Commercial brokers bemoan end of wheeling-dealing era.
Monday, August 18 1997
When Craig Stevens looks at the recent infusion of Wall Street investors into the Los Angeles real estate market, he sees the end of an era. And the end of a lifestyle.
"I'm a dinosaur," said Stevens, a self-described "rainmaker" commercial broker who has sold more than $1 billion in real estate during his 25 years in the business.
"Real estate used to be about salesmanship - schmoozing and socializing and getting people to trust you. Now it's just the spreadsheet that's based on very little knowledge."
Stevens, 53, finds his career at a crossroads now that the investment terrain has changed around him. He left the commercial brokerage Lee and Associates in December because he felt that "the guys back on Wall Street" - the real estate investment trusts and opportunity funds -weren't interested in mid-sized brokerages when dealing with the L.A. market. Instead, they chose either national commercial brokerages that offer an armada of analytical services or boutique firms that intimately know niche markets, he said.
Stevens, who is currently running a real estate consulting and brokerage operation out of his Sherman Oaks home, plans to join either a national or boutique firm by next month, But he looks toward his future with some resignation.

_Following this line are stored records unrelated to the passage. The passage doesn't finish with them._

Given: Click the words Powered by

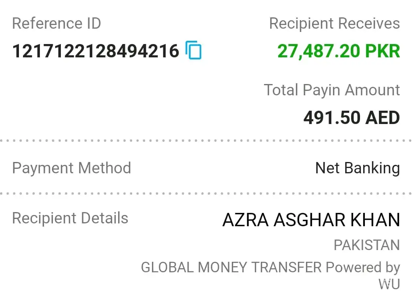Looking at the screenshot, I should tap(362, 267).
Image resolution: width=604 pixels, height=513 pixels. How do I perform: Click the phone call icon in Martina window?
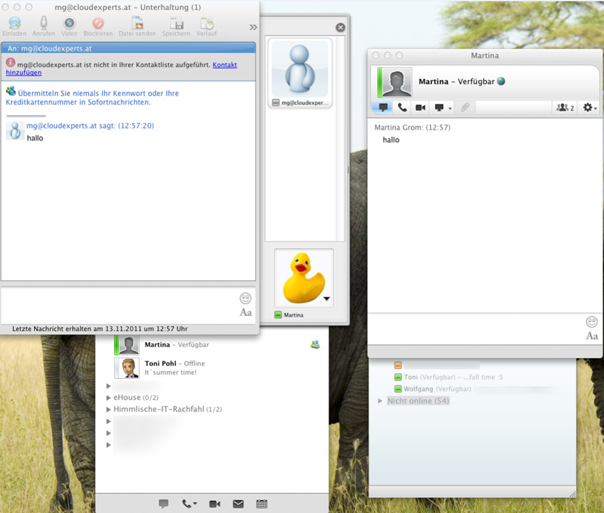402,108
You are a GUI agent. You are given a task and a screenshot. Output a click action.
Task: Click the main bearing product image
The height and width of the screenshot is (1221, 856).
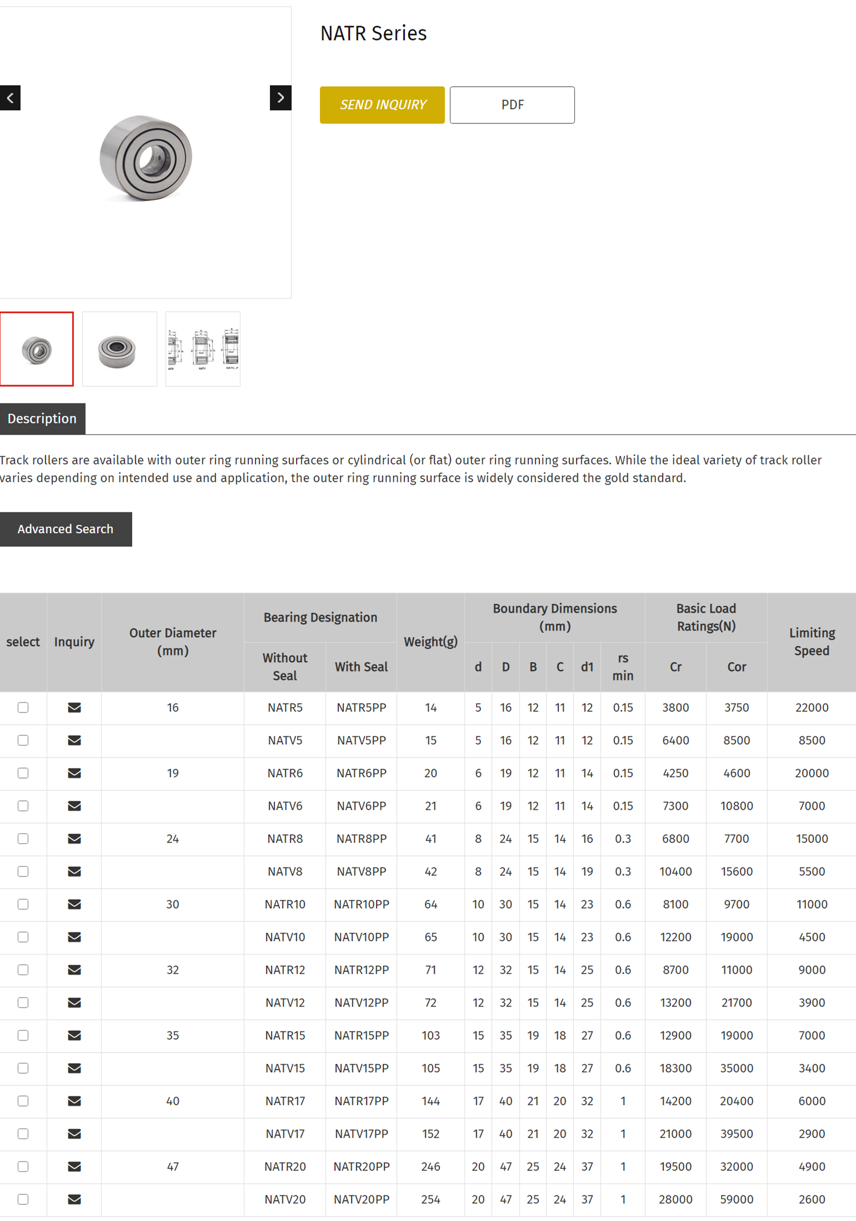coord(146,157)

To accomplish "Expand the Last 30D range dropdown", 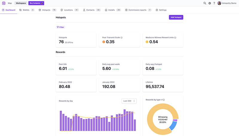I will [x=129, y=101].
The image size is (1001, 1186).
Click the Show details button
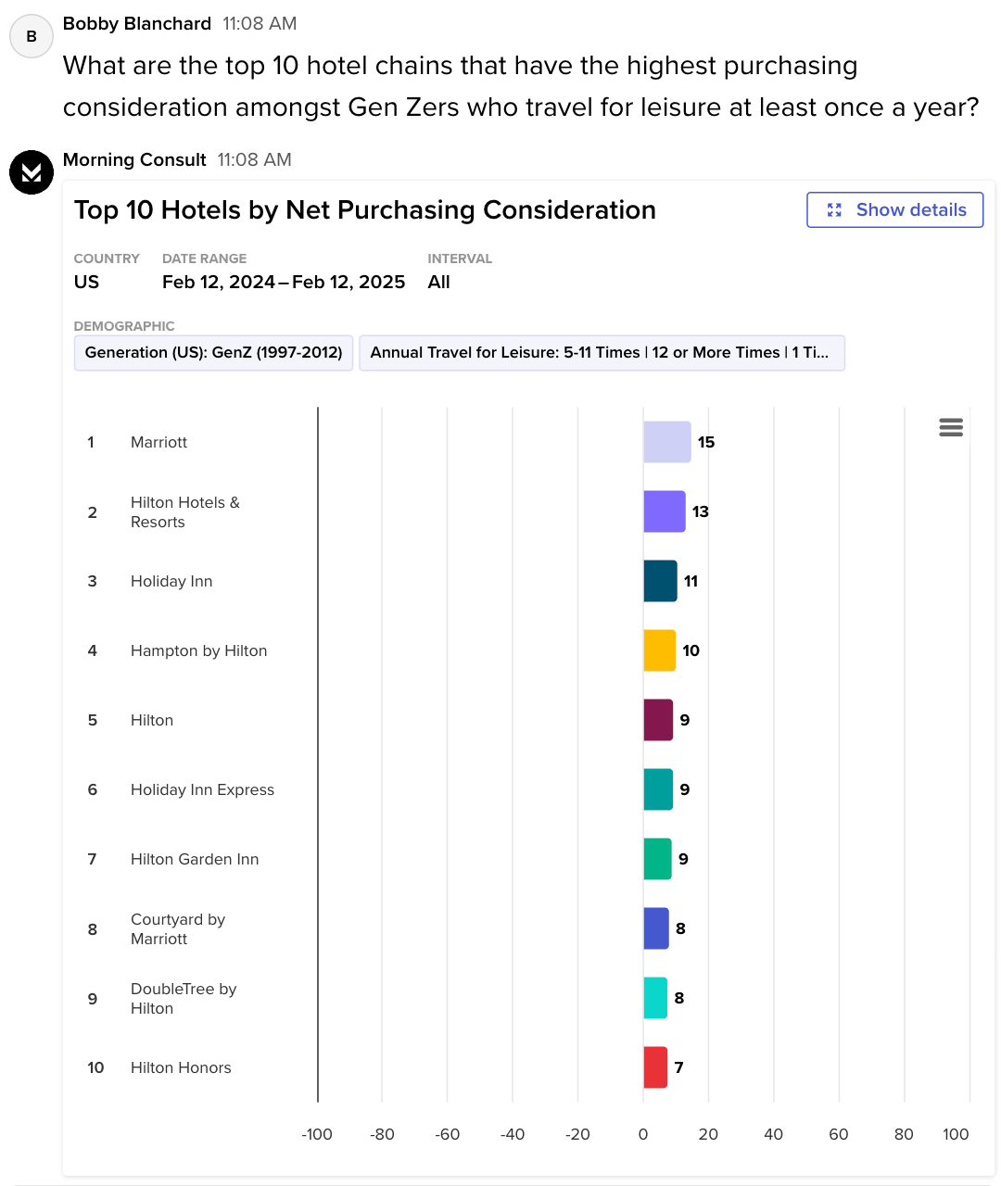click(x=894, y=210)
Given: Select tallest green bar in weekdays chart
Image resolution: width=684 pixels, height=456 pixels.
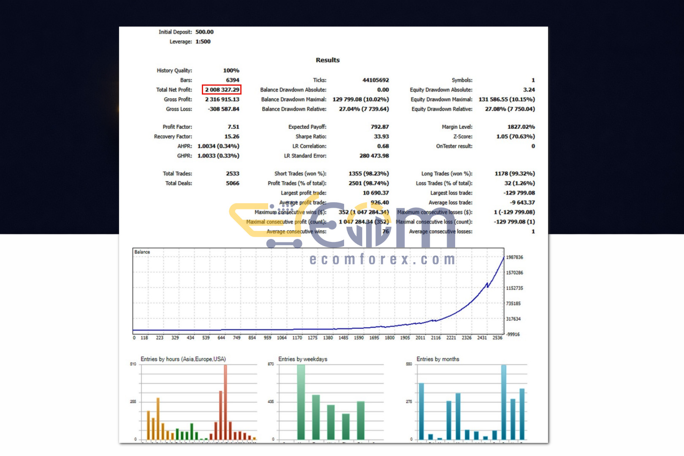Looking at the screenshot, I should (x=301, y=401).
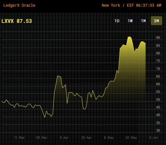Choose the 1M chart period
Screen dimensions: 166x145
[143, 21]
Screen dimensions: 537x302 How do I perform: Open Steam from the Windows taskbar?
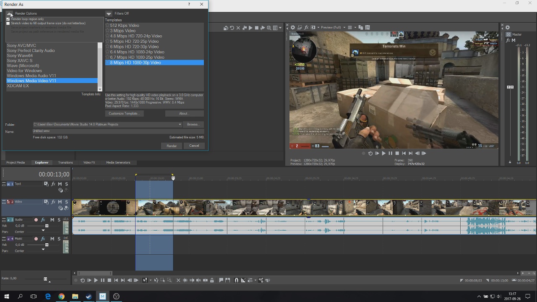pos(89,297)
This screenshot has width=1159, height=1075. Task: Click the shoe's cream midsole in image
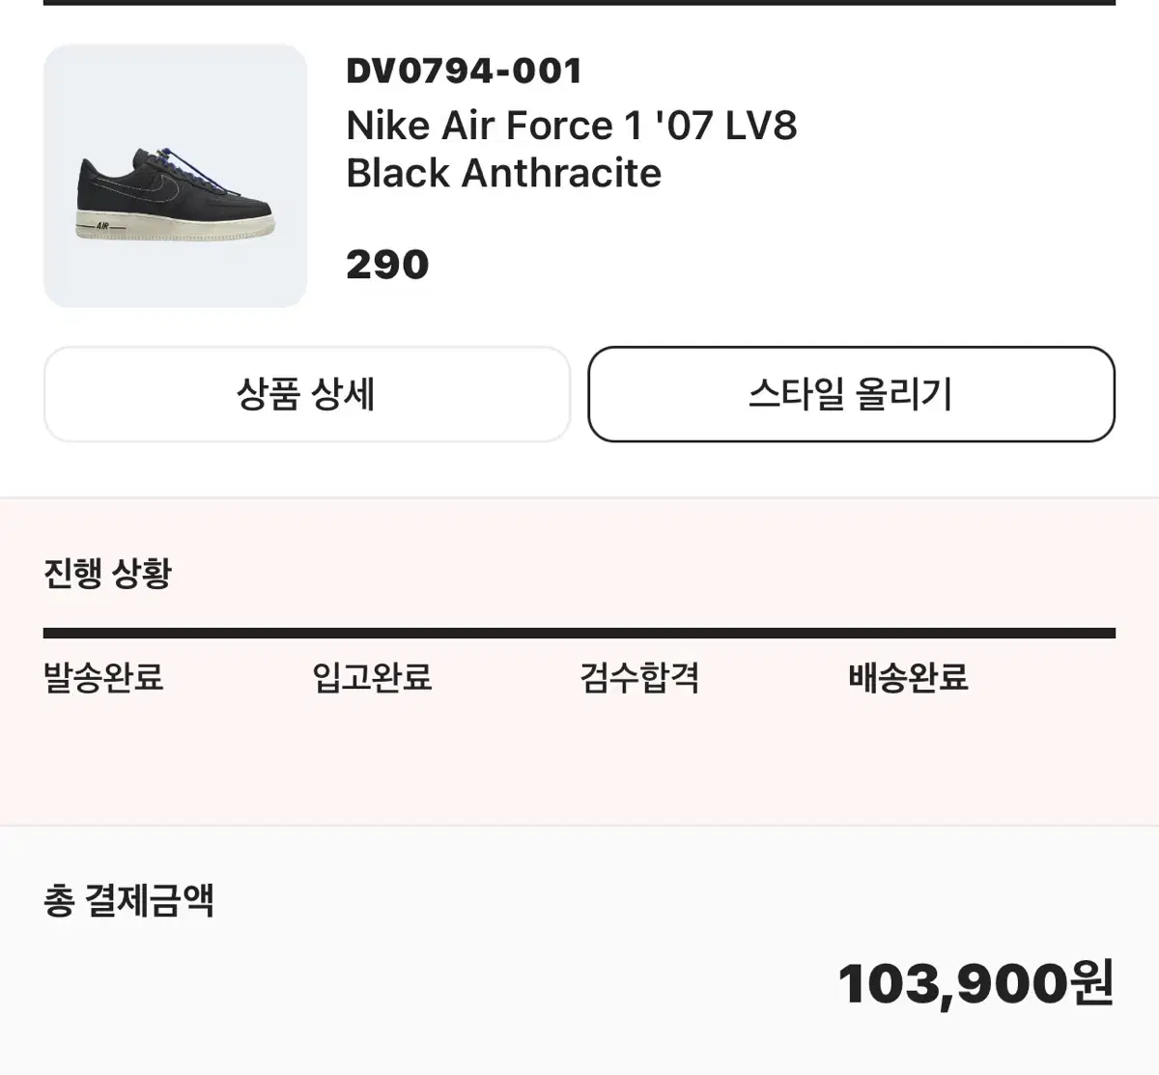click(x=174, y=229)
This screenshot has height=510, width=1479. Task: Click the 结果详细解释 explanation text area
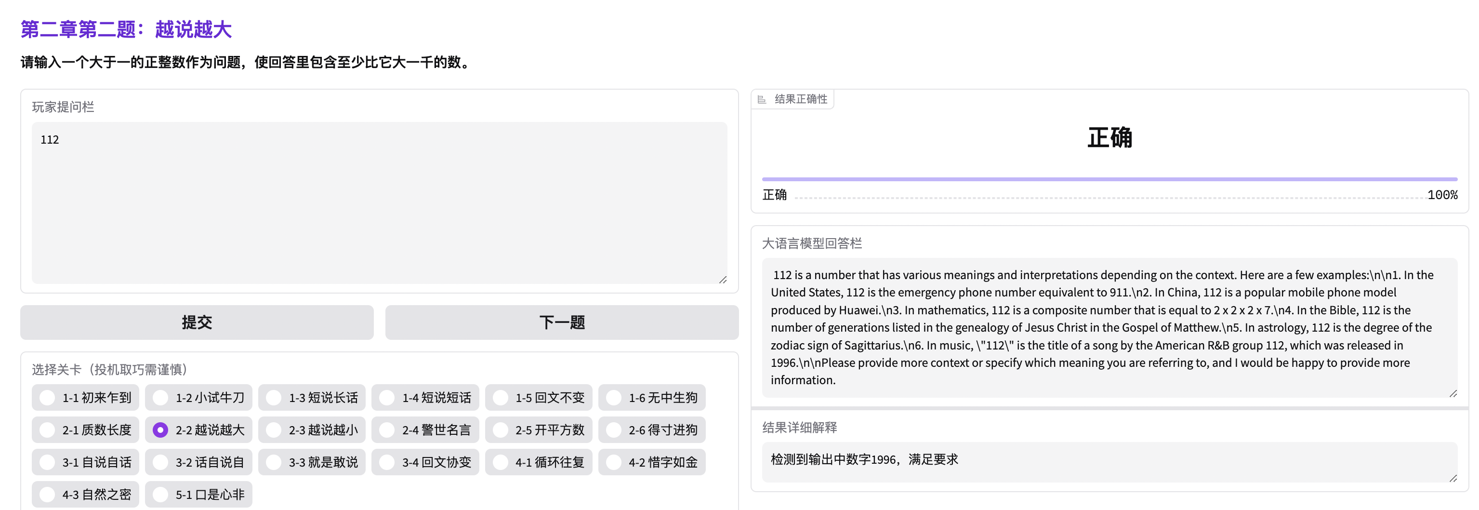1109,461
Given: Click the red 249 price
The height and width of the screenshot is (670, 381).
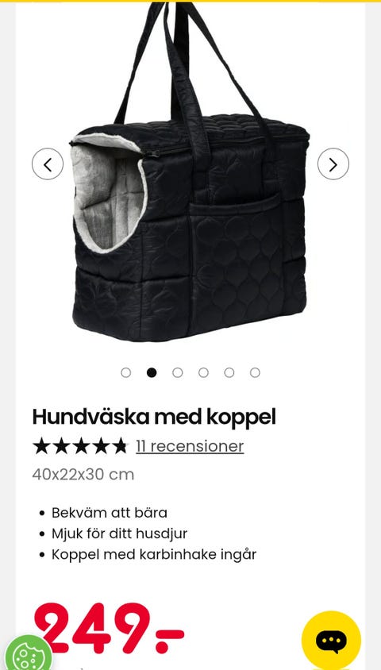Looking at the screenshot, I should [109, 629].
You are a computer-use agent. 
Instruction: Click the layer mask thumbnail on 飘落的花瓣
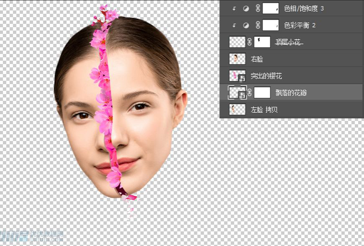(x=262, y=92)
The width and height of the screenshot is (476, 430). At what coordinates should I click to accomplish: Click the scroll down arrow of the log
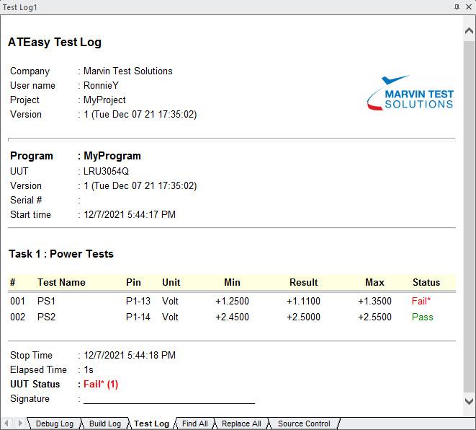[x=469, y=400]
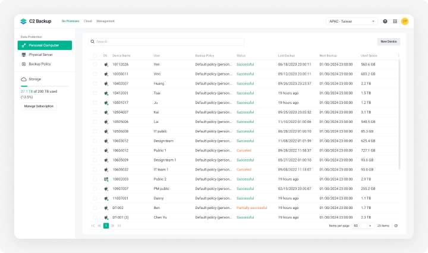Screen dimensions: 428x253
Task: Click into the Search input field
Action: [166, 42]
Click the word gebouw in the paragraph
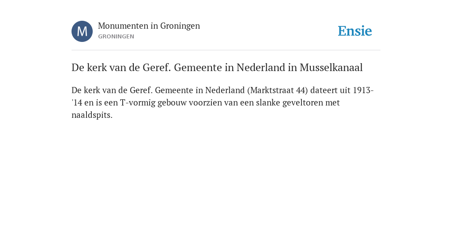 [172, 102]

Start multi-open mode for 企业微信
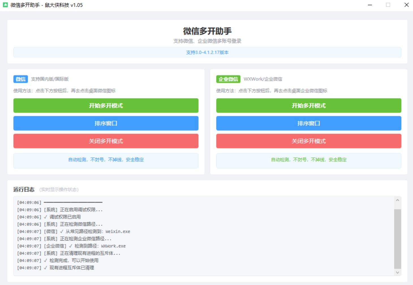tap(309, 106)
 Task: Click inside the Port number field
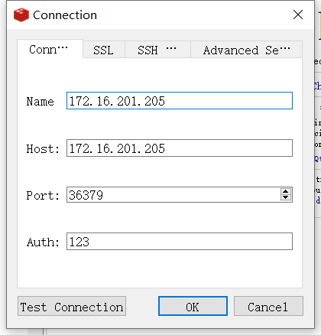[173, 195]
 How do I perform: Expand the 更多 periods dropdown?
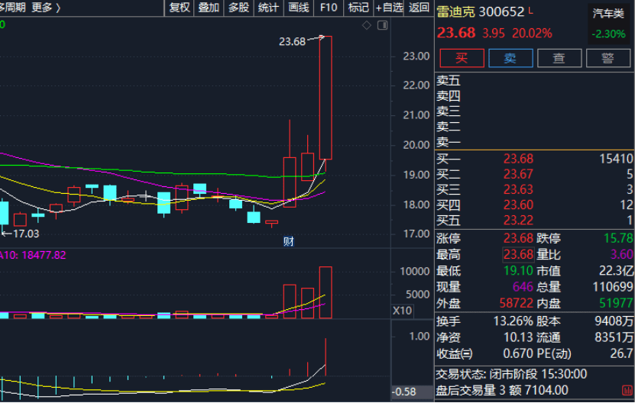pyautogui.click(x=46, y=8)
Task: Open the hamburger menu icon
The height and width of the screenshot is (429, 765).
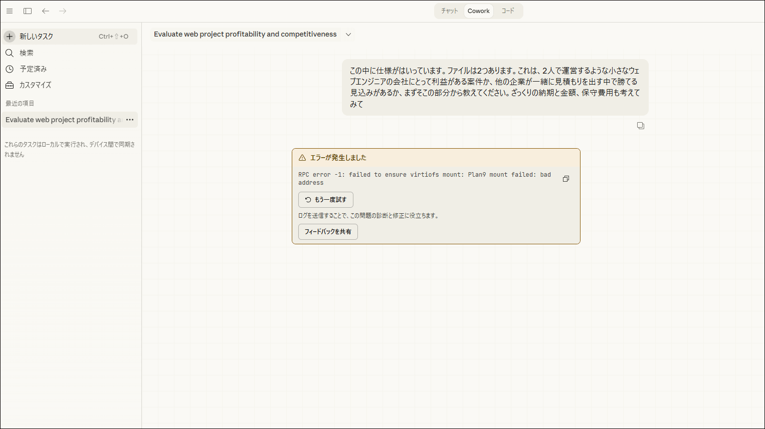Action: (10, 11)

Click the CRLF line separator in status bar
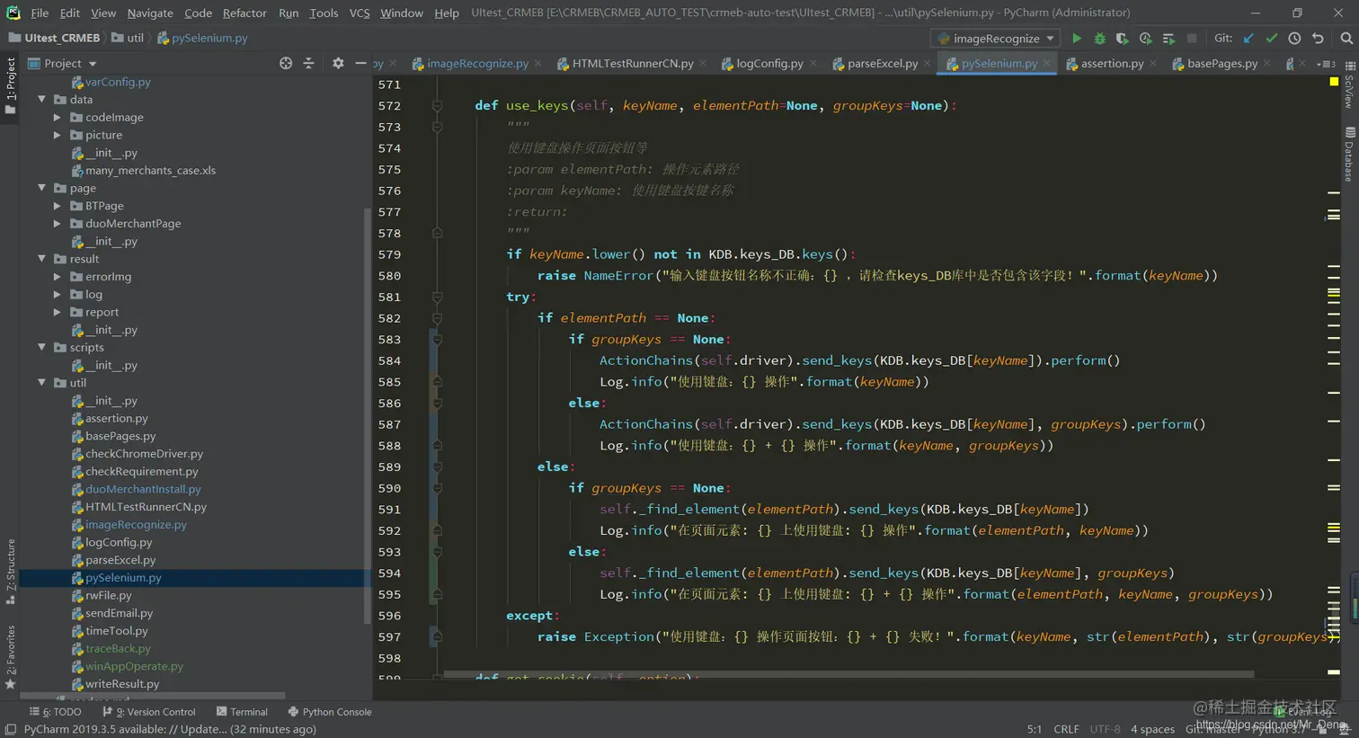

"It's not as much fun anymore," he said. "You don't have the relationship with the client that used to be there."
Allan Kotin, a real estate consultant at KMG Consulting, agrees that Wall Street has changed the way that West Coast brokers operate. And brokers, such as Stevens, are being hurt the most.
Those brokers "historically sold properties by using their personal knowledge," Kotin said. "Investors today are buying less into personal judgment and more into statistical and financial analysis."
That's in part because today's investors are more publicly accountable for their investments than the real estate buyers of the '80s.
Nationwide, REITS are buying more commercial properly these days than any other investor group. REITs accounted for 45.1 percent of the 750 big-property buys totaling $12.1 billion in the first quarter, according to the Koll National Real Estate Index report. That's up from 33.2 percent of the 1,200 similarly sized properties purchased in the fourth quarter.
Individual investors and partnerships accounted for 20.7 percent of the transactions in the first quarter, down from 31.3 percent in the fourth quarter of 1996, according to the Koll report.